It is worth spelling out what the variance applies to and where it comes from: Namely the Monte Carlo return $G_t$ distribution, which can be calculated as follows:

$$G_t = \sum_{k=0}^{T-t-1}\gamma^k R_{t+k+1}$$

I am using a common convention here by the way that capital letters such as $G_t$ stand for random distributions of variables and lower case letters such as $g_t$ stand for examples/samples from those distributions. It is not always strictly used, especially in pseudo-code, but is important to make clear for this answer.

So a value function, such as action value function $q_{\pi}(s,a)$ can be written:

$$q_{\pi}(s,a) = \mathbb{E}_{\pi} [ \sum_{k=0}^{T-t-1}\gamma^k R_{t+k+1} | S_t=s, A_t=a] = \mathbb{E}_{\pi} [ G_t | S_t=s, A_t=a]$$

i.e. it is fairly clear that the mean of Monte Carlo return $\mathbb{E}[G_t]$ from any specific starting point is the same as the value function from the same starting point, by definition (see Sutton & Barto or David Silver's definitions) so samples from it - taking specific measures $g_t$ - are unbiased estimates of it.

The variance $\text{Var}(G_t)$ might be written

$$\text{Var}(G_t) = \text{Var}(\sum_{k=0}^{T-t-1}\gamma^k R_{t+k+1}) \le \sum_{k=0}^{T-t-1}\gamma^k \text{Var}(R_{t+k+1})$$

The second step is technically equal only in a "worst case" scenario since to add variances directly, we need the variables to be independently sampled, whilst $R_{t}$ and $R_{t+1}$ could be correlated, and often are. So, technically we should account for covariance here between distribitions on different time steps. The maths for that is fiddly, and I won't show it here.

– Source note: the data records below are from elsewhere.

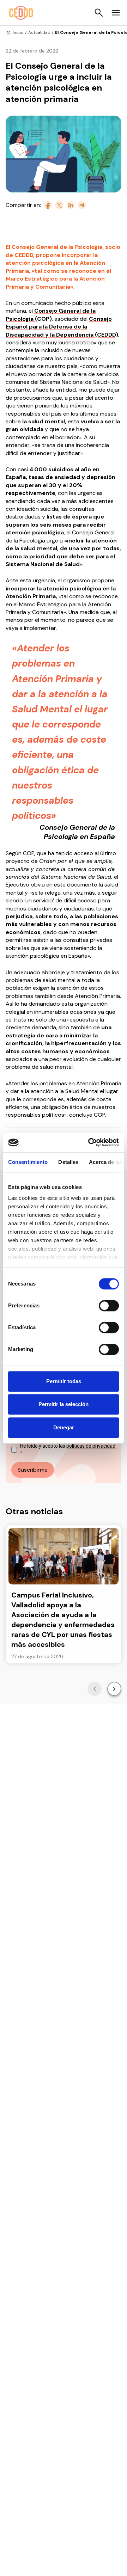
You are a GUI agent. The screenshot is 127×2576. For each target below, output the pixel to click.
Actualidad (39, 32)
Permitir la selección (63, 1404)
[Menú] (115, 12)
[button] (94, 1689)
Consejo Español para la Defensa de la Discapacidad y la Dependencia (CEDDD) (62, 326)
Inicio (18, 32)
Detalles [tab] (68, 1162)
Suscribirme (33, 1469)
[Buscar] (98, 12)
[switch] (109, 1305)
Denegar (63, 1427)
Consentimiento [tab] (28, 1162)
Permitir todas (63, 1381)
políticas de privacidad (90, 1446)
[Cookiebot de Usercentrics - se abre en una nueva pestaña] (89, 1142)
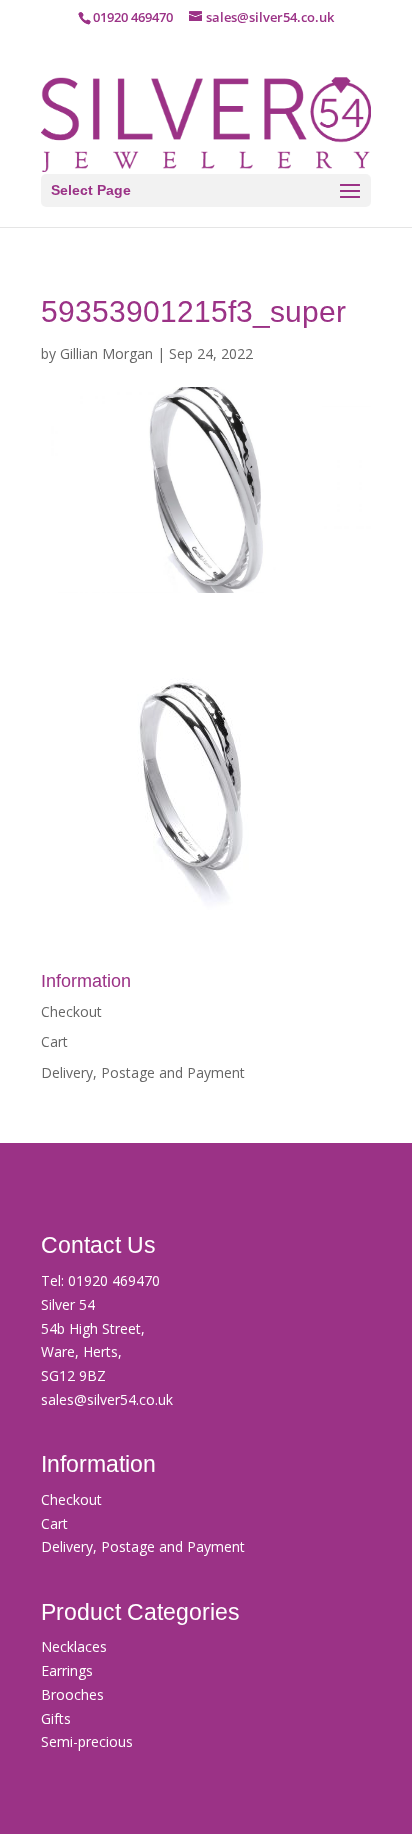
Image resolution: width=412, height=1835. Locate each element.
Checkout (71, 1011)
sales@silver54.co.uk (107, 1399)
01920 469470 (114, 1280)
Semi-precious (87, 1741)
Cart (54, 1041)
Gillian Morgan (106, 353)
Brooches (72, 1694)
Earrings (67, 1670)
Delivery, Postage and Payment (143, 1072)
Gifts (56, 1718)
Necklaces (74, 1646)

What you can say intuitively about the inequality, is unless $R_{t}$ and $R_{t+1}$ are perfectly correlated throughout each trajectory, then variance of $G_t$ will increase depending on the number of timesteps and possible rewards in the return, by some fraction between 0 and 1 of the total variance of all time steps. You can either add zero variance on a timestep, or some fraction of $\text{Var}(R_{t+n})$ depending on whether the relationship between [$R_t$ to $R_{t+n-1}$] and $R_{t+n}$ is fully deterministic ($+0$) or completely independent ($+\gamma^{n-1}\text{Var}(R_{t+n})$)*

The amount of covariance involved relies on details of the policy, state transition and reward functions. In general, the policy during RL will include some stochastic behaviour -such as $\epsilon$-greedy that will add to the variance on each time step. The state transition and reward functions might add yet more. In any case:

$$\text{Var}(G_t) \ge \text{Var}(R_{t+1})$$

and in practice, when $t+1 \neq T$, the inequality can be large, although highly dependent on the details of the MDP. For off-policy Monte Carlo with basic importance sampling in fact the variance can be unbounded.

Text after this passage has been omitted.